A comment from my personal trainer this morning got me thinking. He was talking about his tough clients who make excuses all the time and just do what they want to do and how that sometimes kills his motivation as he really wants to see them succeed. “Like this guy here,” he added, pointing at me.
We're good friends, so I took it as the jest I *hope* it was. Then again, like most jests, there was a kernel of truth in what he said. If I'm honest with myself, I've let things slide with my own physical health while helping others with theirs. I stopped doing what I need to do outside of the gym to keep the weight off, and I'm above the healthy weight range again.
As I write that sentence, I found myself resisting the urge to write “slightly above the healthy range,” because that's an excuse in and of itself. I've found myself and caught others minimizing problems by indicating that it's not really a problem because it's “just a little” or “just slightly” a problem. No…stop doing that Don. It's a problem, or it's not. There is no “slightly” a problem. Own it, and then fix it.
It's interesting how you can know exactly what needs to be done, yet fail to do it yourself. I've got over a million and a half views on Quora with a large number of those coming from answering questions from the weight loss category. I've created a weight loss course and workout challenge that has helped a ton of people lose weight. I know EXACTLY what I need to do to take and keep the weight off.
I can think up excuses like I work out and am active, so the BMI scale shouldn't really apply to me. In reality, all I have to do is reach down and pinch an inch or two to realize I'm just making excuses and that except for elite athletes which 99% of us are not, it is a reasonably accurate tool. This sort of thing happens to all of us eventually. We get complacent and stop doing the things that got us to where we are, and we even start making excuses as to why we aren't where we should be.
If YOU are not where you want to be, I encourage you to go back to the basics.

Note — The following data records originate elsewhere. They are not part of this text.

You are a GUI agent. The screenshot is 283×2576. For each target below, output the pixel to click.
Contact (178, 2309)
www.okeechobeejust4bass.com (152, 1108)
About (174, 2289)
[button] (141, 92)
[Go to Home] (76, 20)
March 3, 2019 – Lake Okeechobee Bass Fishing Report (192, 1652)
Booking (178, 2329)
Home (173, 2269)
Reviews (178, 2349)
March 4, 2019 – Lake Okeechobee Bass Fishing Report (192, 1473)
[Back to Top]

For example, if you aren't selling things, I almost guarantee it goes back to the basics. Prospecting, creating rapport, exploring needs, creating solutions to people's problems, and closing. Stuff you learned in sales 101. I've lost count of the number of times my mentor has told me that the number one reason sales reps fail is that they stop making calls, which is practically the first thing they learn when they walk in the door.
Over the years, I've seen experienced people fail over and over. They get lazy and stop doing what got them there. That's why you see some marriages fail after a decade or more, they stop dating, taking care of themselves, and making each other feel special. Other couples keep going back to the basics and end up on r/HappyMarriages after living a long, happy life together.

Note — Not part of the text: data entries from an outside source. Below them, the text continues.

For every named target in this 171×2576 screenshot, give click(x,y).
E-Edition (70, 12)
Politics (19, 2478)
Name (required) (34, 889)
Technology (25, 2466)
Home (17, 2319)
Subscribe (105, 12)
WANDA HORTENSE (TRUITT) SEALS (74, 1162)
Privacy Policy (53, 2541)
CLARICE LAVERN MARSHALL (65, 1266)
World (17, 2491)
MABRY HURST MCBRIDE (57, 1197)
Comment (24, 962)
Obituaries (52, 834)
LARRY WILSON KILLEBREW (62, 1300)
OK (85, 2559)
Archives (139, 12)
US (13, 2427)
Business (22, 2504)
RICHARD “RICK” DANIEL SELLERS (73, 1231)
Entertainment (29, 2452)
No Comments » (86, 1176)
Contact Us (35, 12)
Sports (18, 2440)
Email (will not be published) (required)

Some employees and even business owners get complacent and sloppy, feel entitled, start showing up late, leaving early, not listening to any external advice, and then wonder why they aren't as successful as they once were when any new employee would get fired in their first week for acting that way. Others keep doing the things successful people do day after day and become more and more successful with each passing year.
Many times experience makes it even harder to succeed because then you don't listen to the advice from those around you. It's easy to ignore someone with a fresh perspective by saying things like “I know what to do,” and brush off the fact that what they are really saying is that it's obvious that whatever you are doing isn't working.
You may know precisely what you need to do to be successful as I do with my weight. The thing is, if you know what to do but are struggling, you have to ask yourself, “Am I doing those things?” Are you showing up every day and doing what you need to do to be successful? Woody Allen said, “80% of success is just showing up.” I've found that to be true in my own life. If you are doing those things and are still not being successful, then I think you need to reevaluate whether or not you actually know what to do.
Going back to my weight, I've slipped not because of any lack of knowledge, but because I've failed to follow the basics that I preach to everyone. I'm going to go back to the basics and do what I need to do to get back to a healthy weight. Where do you need to go back to the basics in your life?